I need to evaluate the derivative of functions (f') given by the user in many points. The points are in a list (or numpy.array, pandas.Series...). I obtain the expected value when f' depends on a sympy variable, but not when f' is a constant:
import sympy as sp
f1 = sp.sympify('1')
f2 = sp.sympify('t')
lamb1 = sp.lambdify('t',f1)
lamb2 = sp.lambdify('t',f2)
print(lamb1([1,2,3]))
print(lamb2([1,2,3]))
I obtain:
1
[1, 2, 3]
The second is alright, but I expected that the first would be a list of ones.
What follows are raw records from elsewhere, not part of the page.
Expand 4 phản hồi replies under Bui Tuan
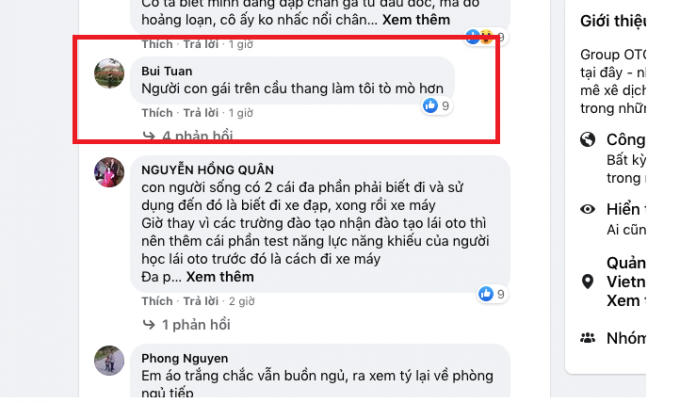The height and width of the screenshot is (403, 680). (188, 136)
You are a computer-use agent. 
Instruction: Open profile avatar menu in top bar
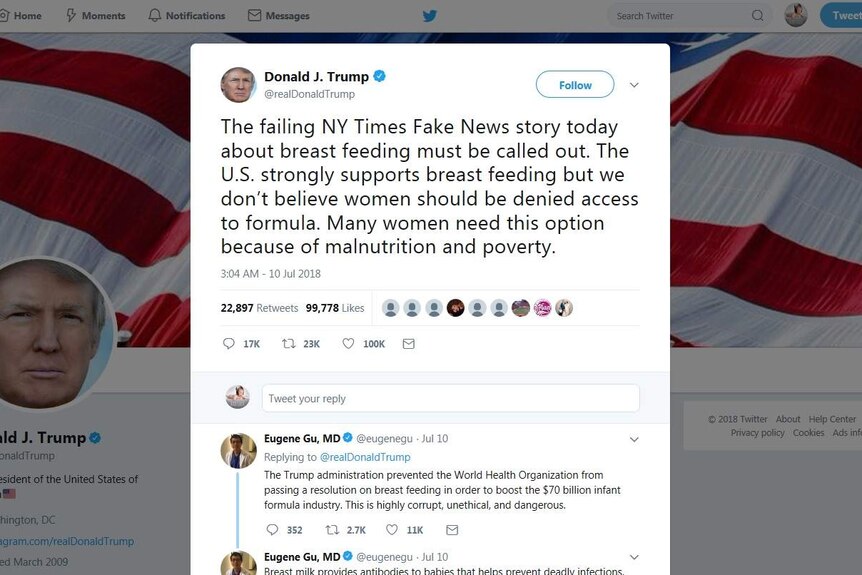point(795,15)
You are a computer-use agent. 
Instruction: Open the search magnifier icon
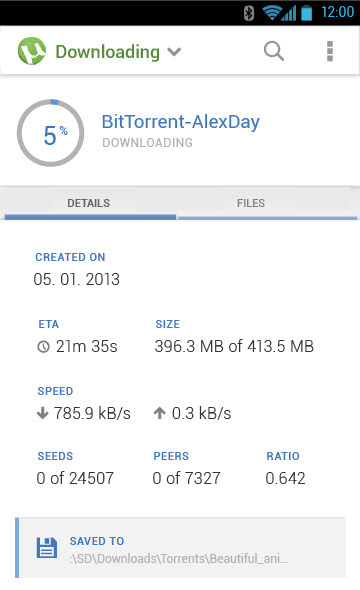point(274,51)
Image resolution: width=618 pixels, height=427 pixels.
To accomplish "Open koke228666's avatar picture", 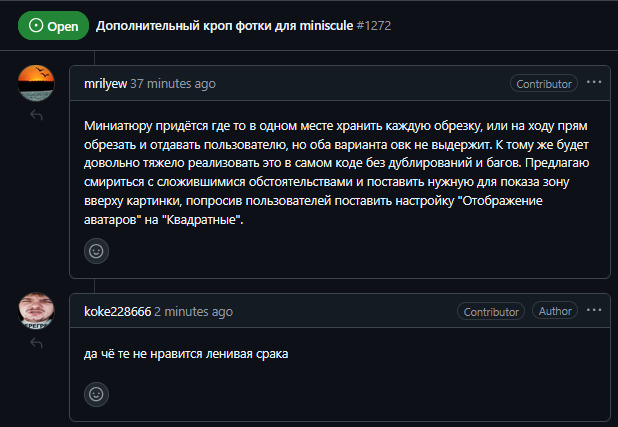I will [37, 310].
These functions are in a matrix and the end result of sympy operations, such as taking derivatives. The exact form of f1 and f2 varies per problem.
lamb1 is a function that returns the constant 1: def lamb1(x): return 1.
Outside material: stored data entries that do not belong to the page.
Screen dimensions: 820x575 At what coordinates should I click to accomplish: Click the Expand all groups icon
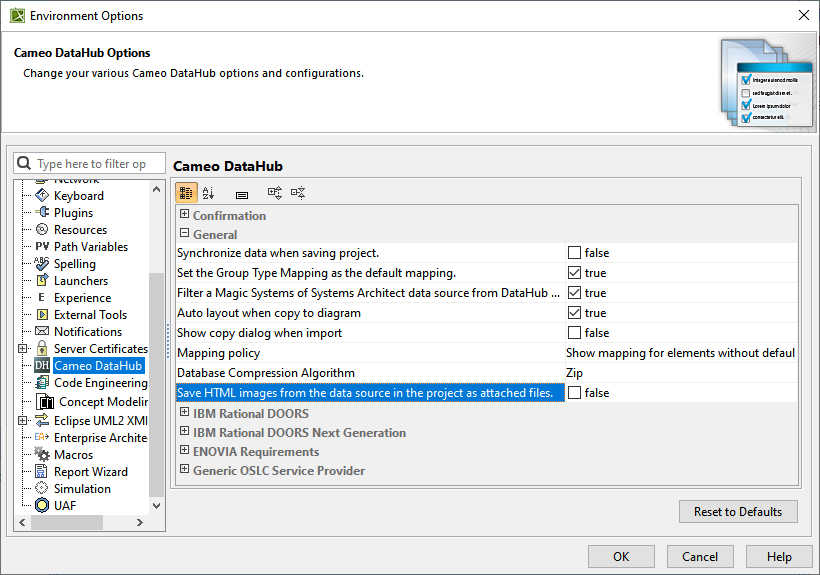[274, 193]
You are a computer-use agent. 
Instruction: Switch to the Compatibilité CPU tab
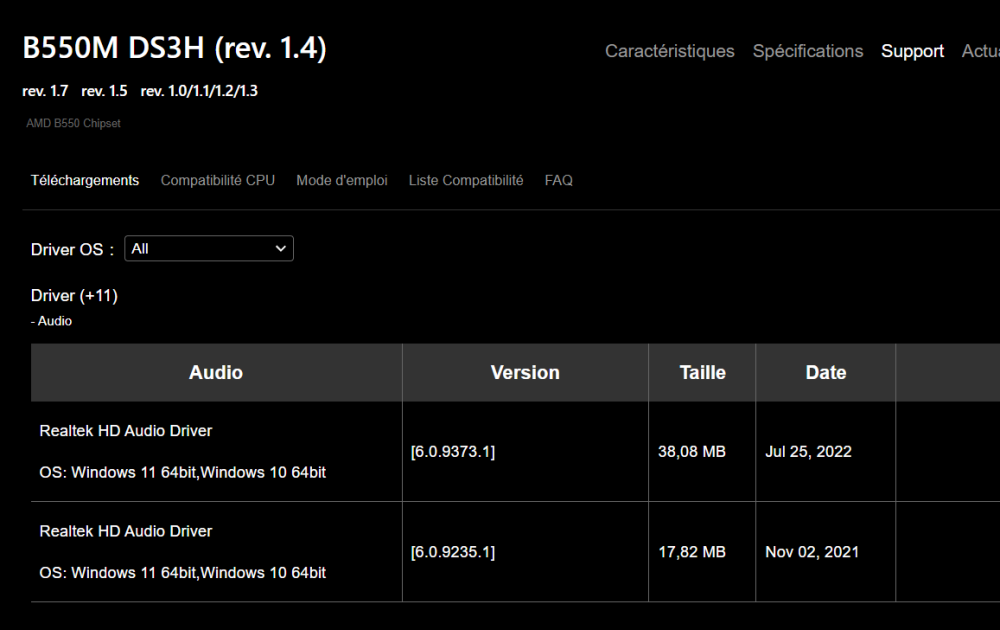217,181
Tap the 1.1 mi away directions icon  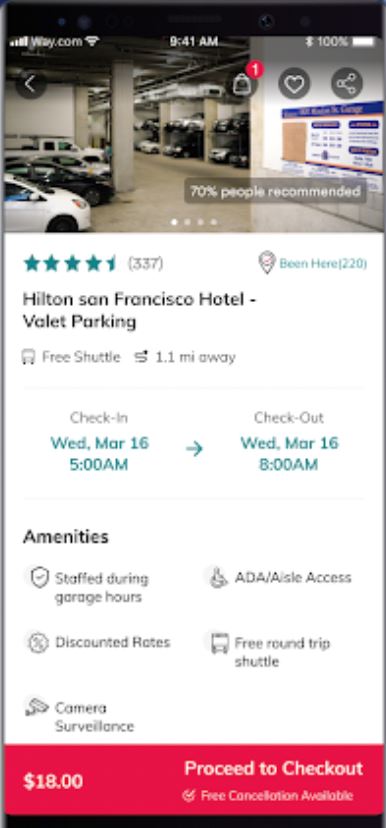pos(141,357)
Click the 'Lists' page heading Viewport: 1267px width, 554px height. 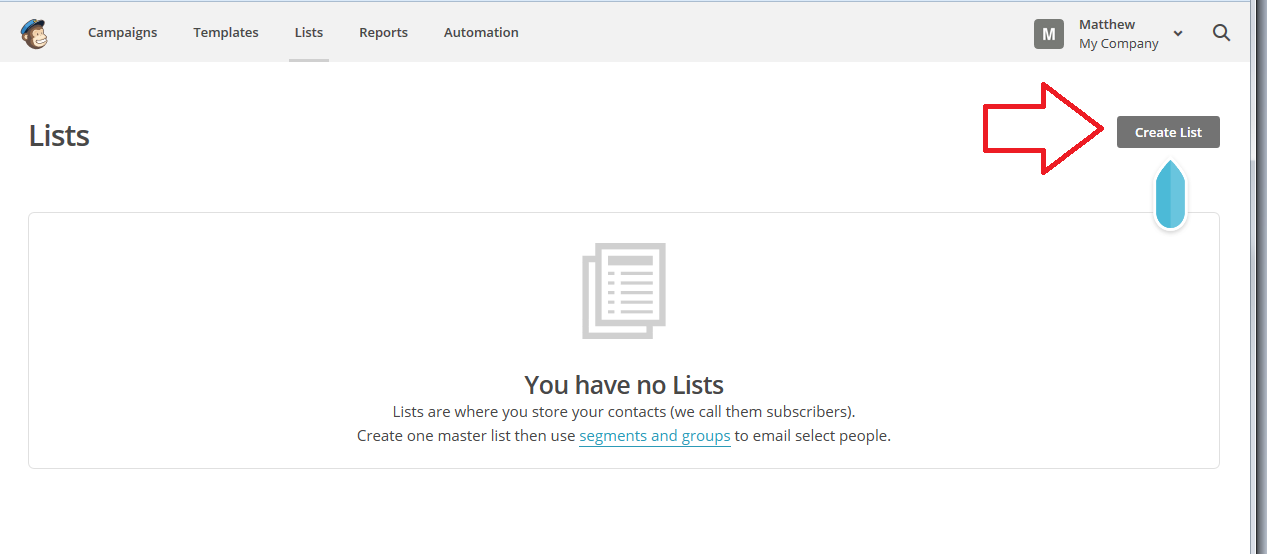pos(59,136)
lamb2 is a function that returns its argument: def lamb2(x): return x.
So, the output is very well the expected one.
Here is an approach that might work. I changed the test function for f2 to t*t as that was more annoying in my tests (dealing with Pow(t,2)).
import sympy as sp
import numpy as np
f1 = sp.sympify('1')
f2 = sp.sympify('t*t')
def np_lambdify(varname, func):
lamb = sp.lambdify(varname, func, modules=['numpy'])
if func.is_constant():
return lambda t: np.full_like(t, lamb(t))
else:
return lambda t: lamb(np.array(t))
lamb1 = np_lambdify('t', f1)
lamb2 = np_lambdify('t', f2)
print(lamb1(1))
print(lamb1([1, 2, 3]))
print(lamb2(2))
print(lamb2([1, 2, 3]))
Outputs:
1
[1 1 1]
4
[1 4 9]
With isympy/ipython introspection:
In [28]: lamb2??
Signature: lamb2(t)
Docstring:
Created with lambdify. Signature:
func(arg_0)
Expression:
t
Source code:
def _lambdifygenerated(t):
return (t)
and for the first:
In [29]: lamb1??
Signature: lamb1(t)
Docstring:
Created with lambdify. Signature:
func(arg_0)
Expression:
1
Source code:
def _lambdifygenerated(t):
return (1)
So one returns the input argument; the other returns just the constant, regardless of the input. lambdify does a rather simple lexical translation from sympy to numpy Python.
edit
Putting your functions in a sp.Matrix:
In [55]: lamb3 = lambdify('t',Matrix([f1,f2]))
In [56]: lamb3??
...
def _lambdifygenerated(t):
return (array([[1], [t]]))
...
In [57]: lamb3(np.arange(3))
Out[57]:
array([[1],
[array([0, 1, 2])]], dtype=object)
So this returns a numpy array; but because of the mix of shapes the result is object dtype, not 2d.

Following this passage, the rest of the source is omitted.